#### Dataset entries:
★ ★ ★ ★ ★ ★ ★

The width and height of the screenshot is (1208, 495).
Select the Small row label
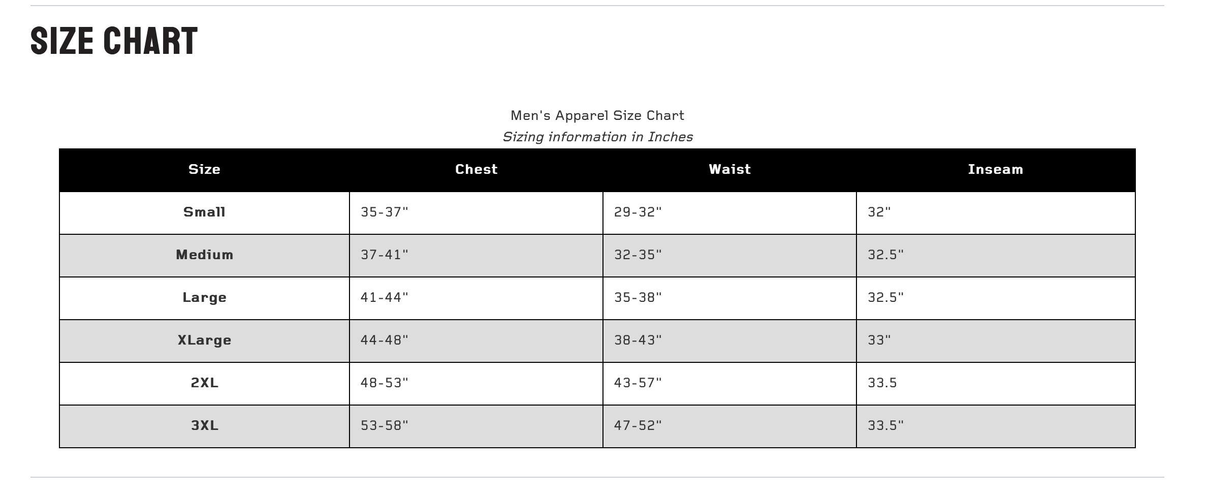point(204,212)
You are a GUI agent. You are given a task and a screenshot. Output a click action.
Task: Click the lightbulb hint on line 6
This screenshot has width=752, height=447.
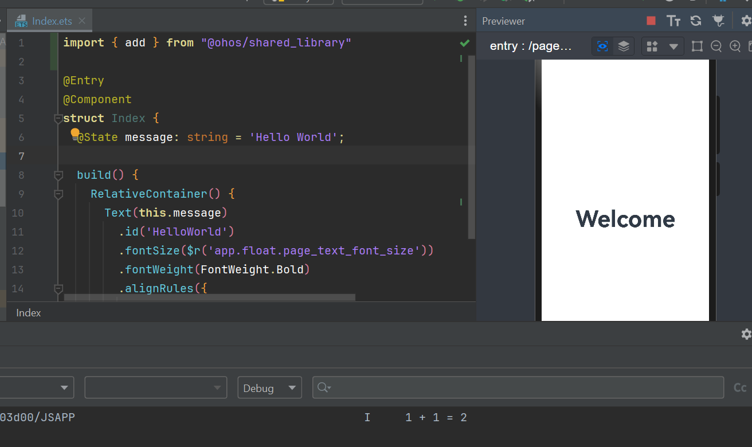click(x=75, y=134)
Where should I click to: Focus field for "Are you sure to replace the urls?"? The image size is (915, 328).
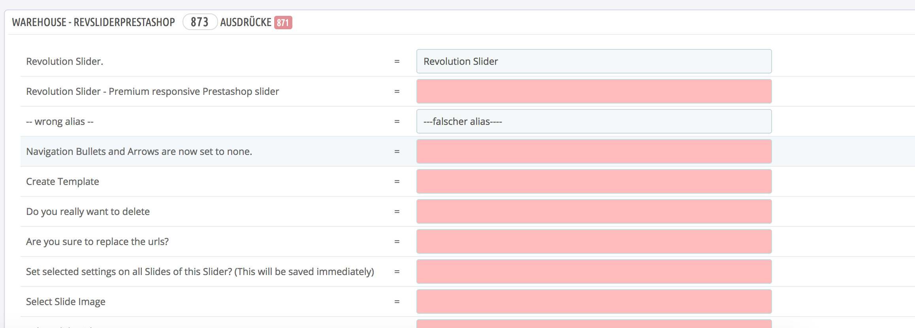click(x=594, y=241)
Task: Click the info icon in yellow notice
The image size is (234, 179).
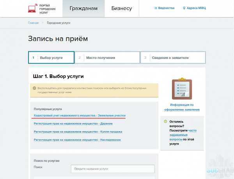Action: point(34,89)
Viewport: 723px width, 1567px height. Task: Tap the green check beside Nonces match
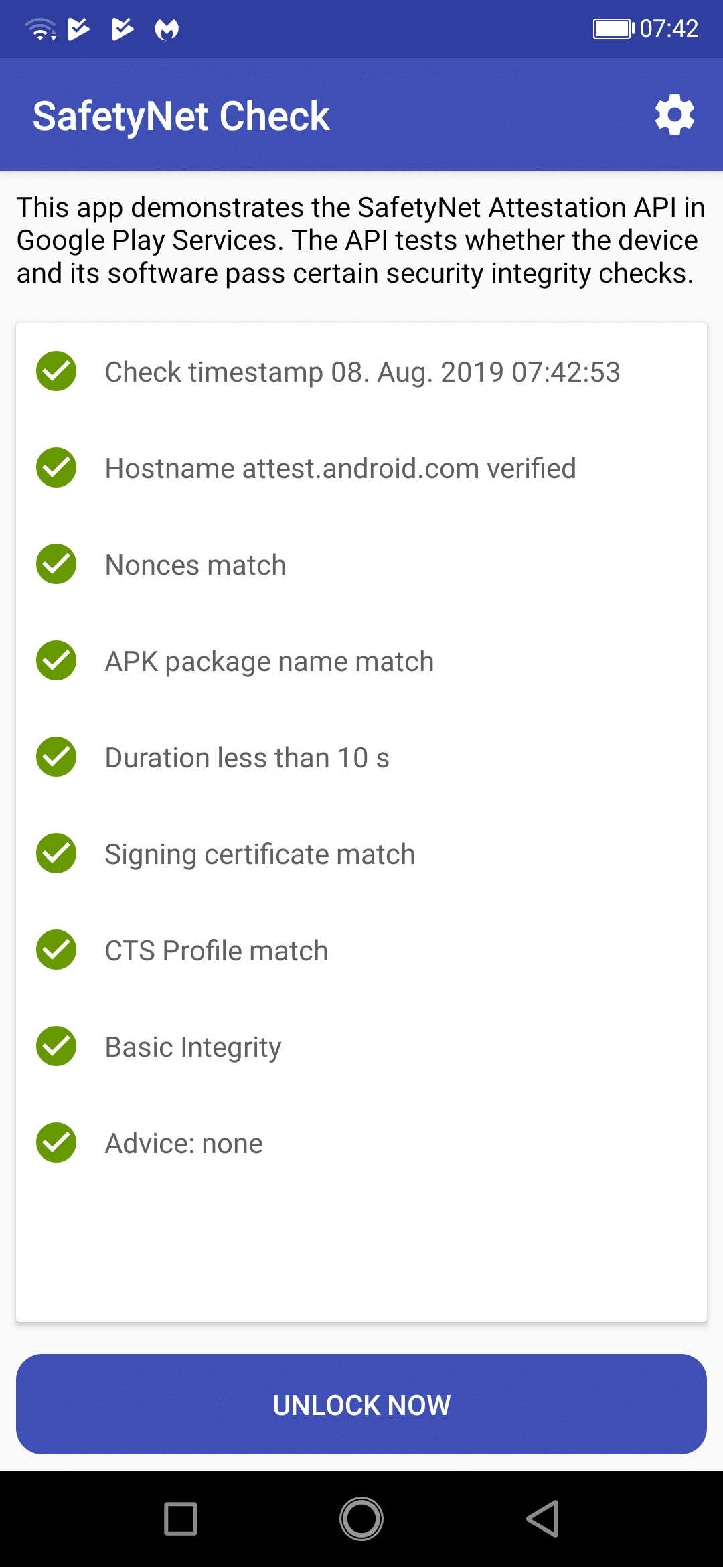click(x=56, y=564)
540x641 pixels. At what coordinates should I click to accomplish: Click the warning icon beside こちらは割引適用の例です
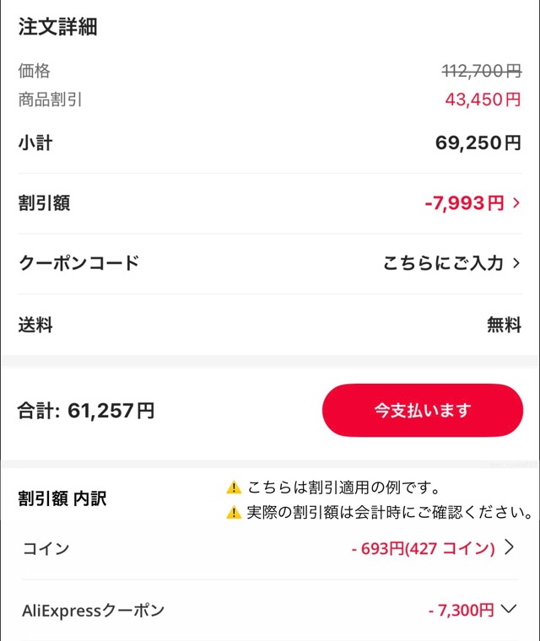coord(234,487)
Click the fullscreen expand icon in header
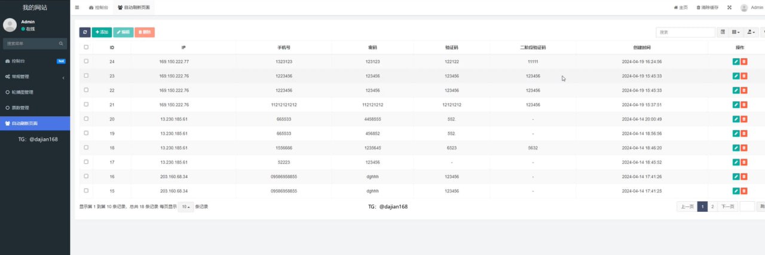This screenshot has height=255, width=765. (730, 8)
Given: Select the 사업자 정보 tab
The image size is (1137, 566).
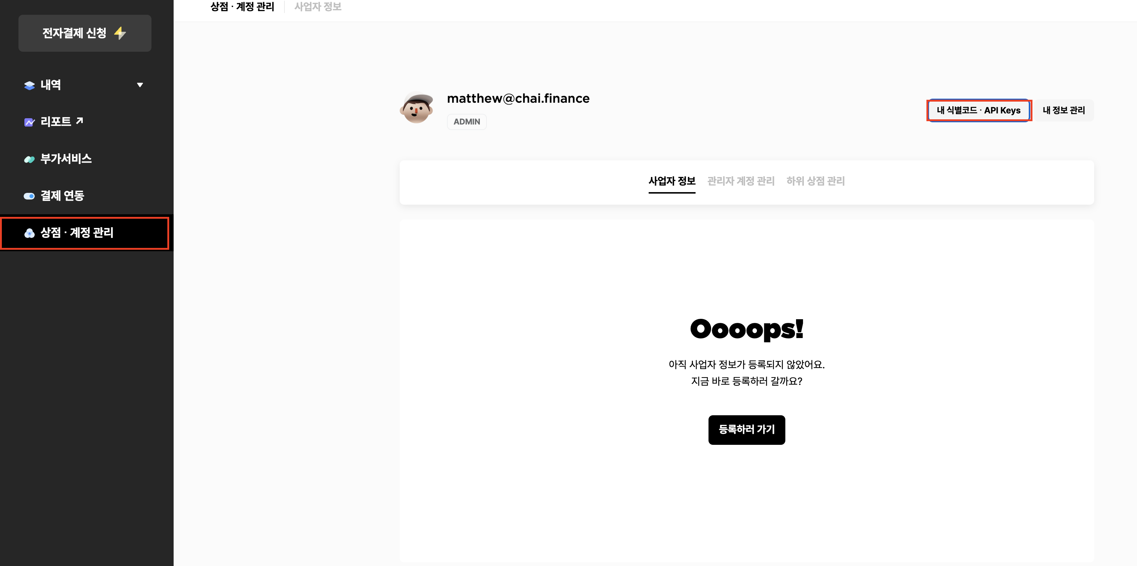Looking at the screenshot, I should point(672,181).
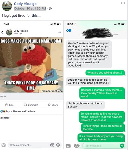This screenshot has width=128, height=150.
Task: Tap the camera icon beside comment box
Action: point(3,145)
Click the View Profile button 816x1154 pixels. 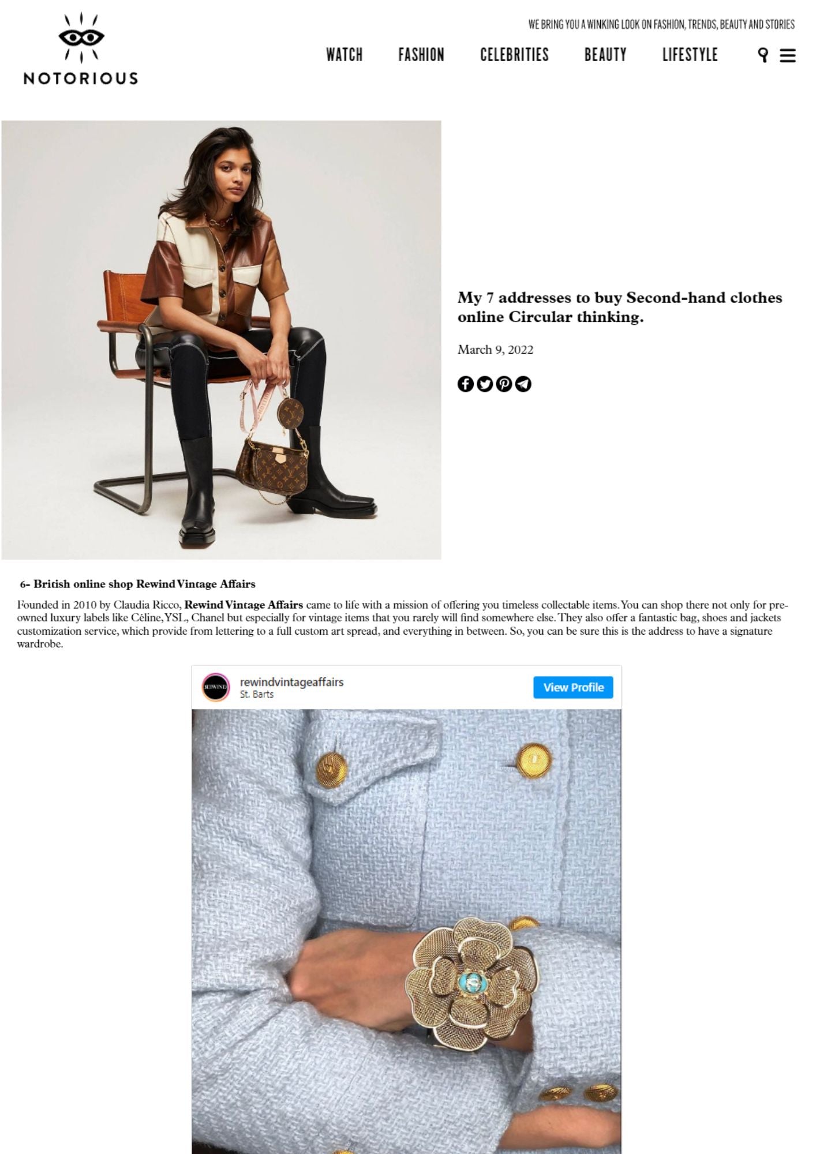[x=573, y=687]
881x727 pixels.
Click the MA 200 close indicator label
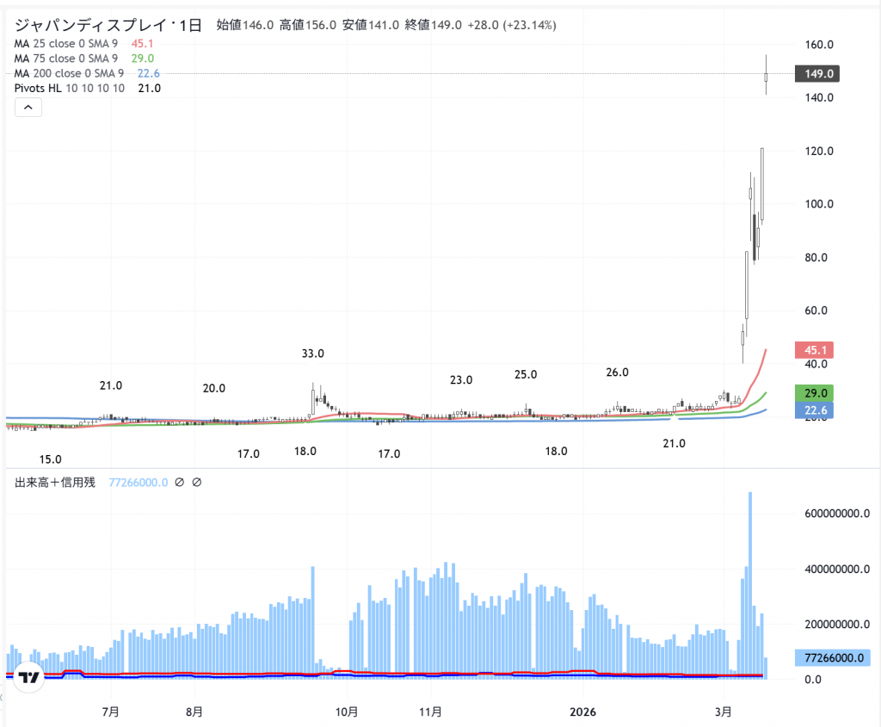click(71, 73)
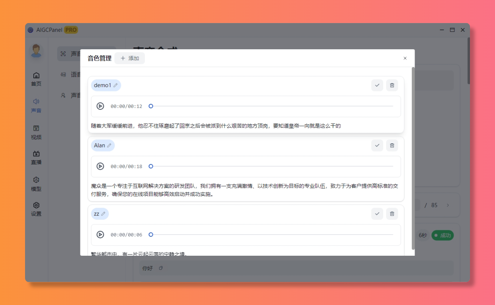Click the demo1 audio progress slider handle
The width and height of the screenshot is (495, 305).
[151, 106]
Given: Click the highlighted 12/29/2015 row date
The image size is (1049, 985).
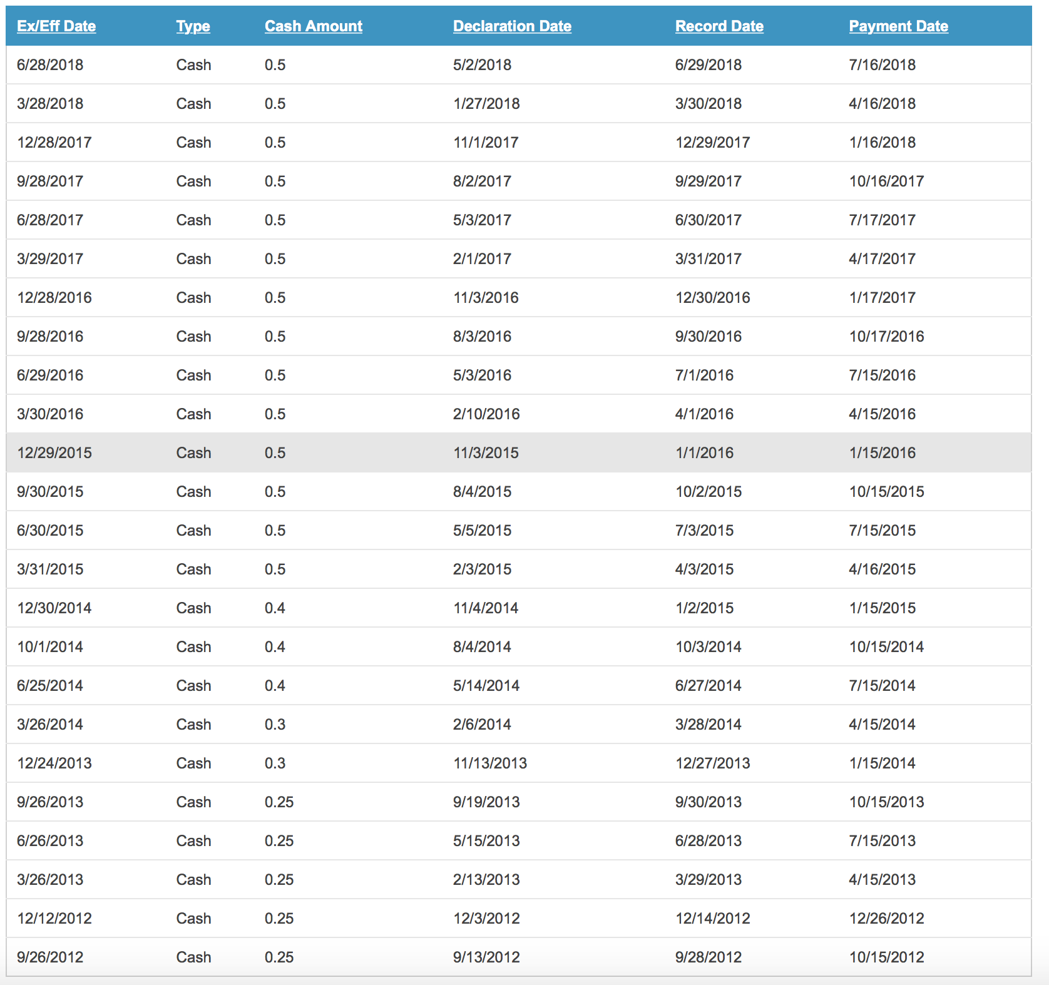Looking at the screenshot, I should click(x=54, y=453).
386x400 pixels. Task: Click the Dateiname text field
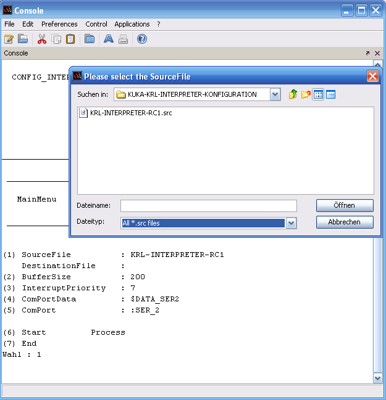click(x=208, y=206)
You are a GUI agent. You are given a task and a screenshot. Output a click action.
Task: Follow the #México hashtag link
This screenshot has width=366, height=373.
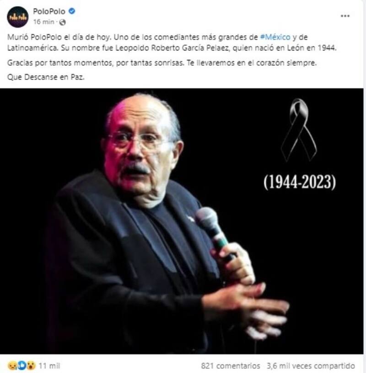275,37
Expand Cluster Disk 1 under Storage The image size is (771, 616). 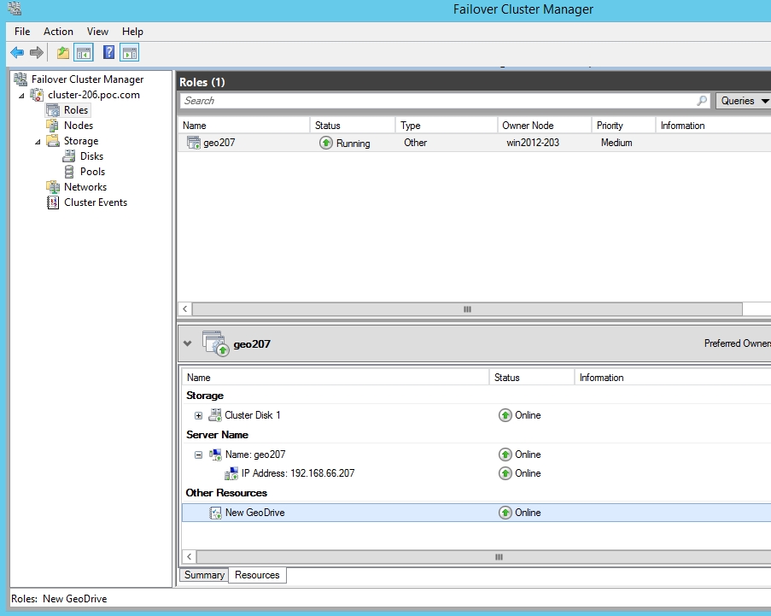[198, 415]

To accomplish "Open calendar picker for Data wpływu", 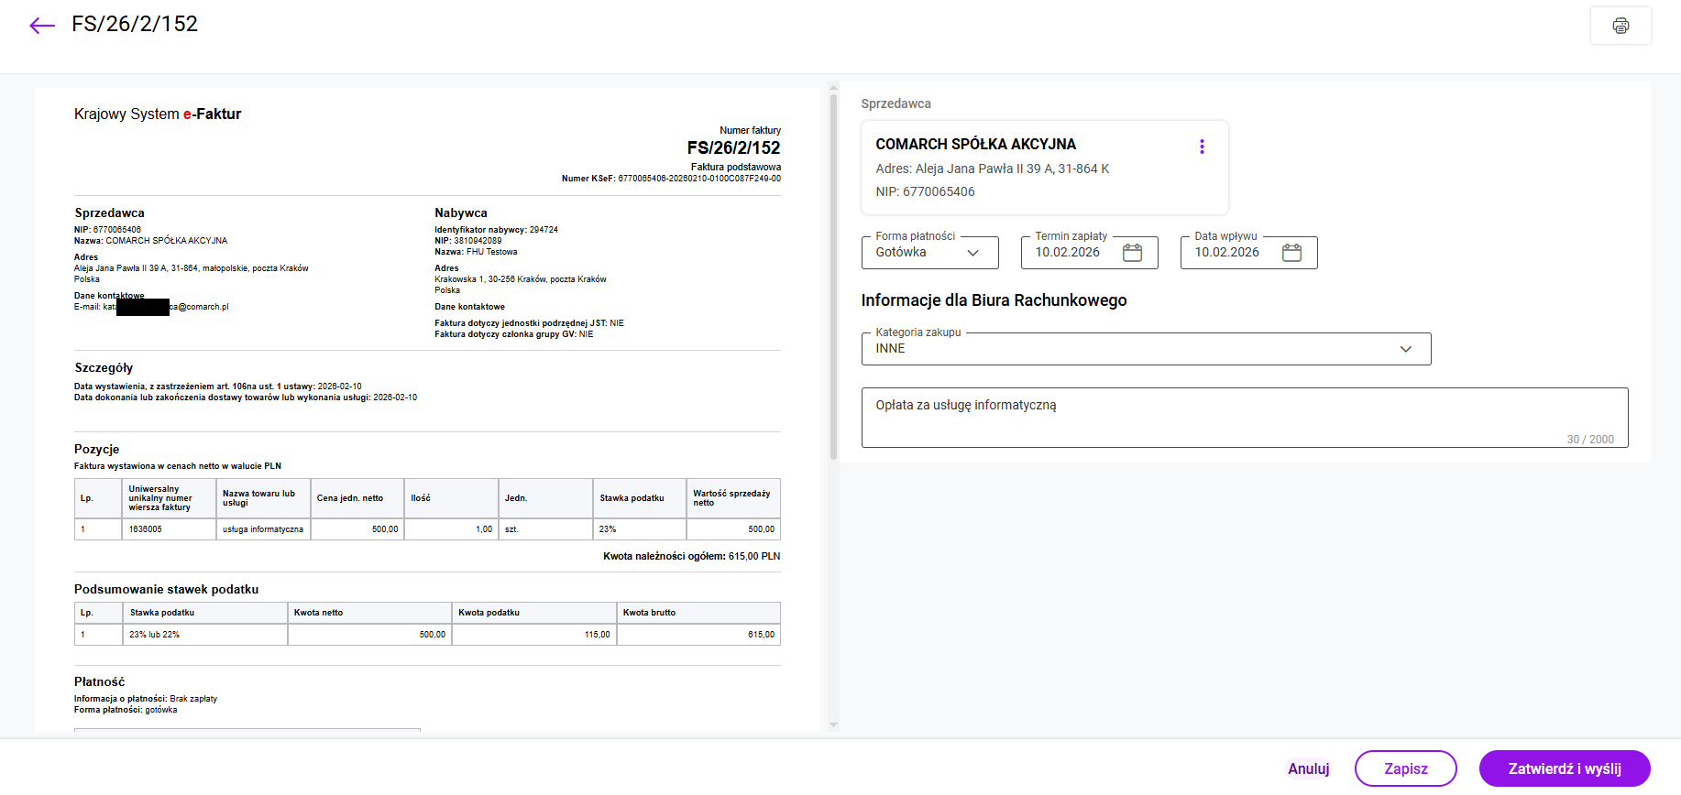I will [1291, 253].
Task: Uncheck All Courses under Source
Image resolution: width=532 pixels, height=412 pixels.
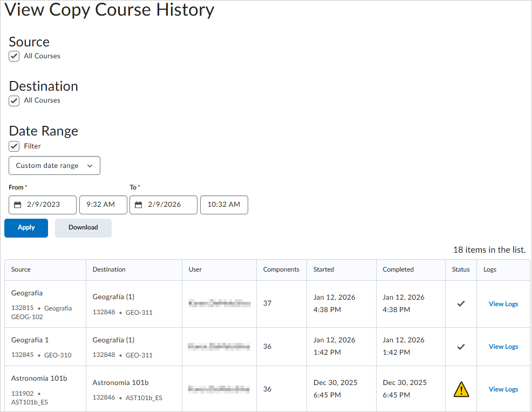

★ ★ ★ ★ ★ ★ ★

#### Required work:
Only the lines from the start of the records above through the line containing "Task: Click the lightbulb hint on line 6" should be returned, exactly and with both ends, please; the pictures stay out.

#### Result:
The width and height of the screenshot is (1208, 495).
Select the Small row label
point(204,212)
You are a GUI agent. You are given a task and a screenshot. Output a click action.
Task: Click the lightbulb hint on line 6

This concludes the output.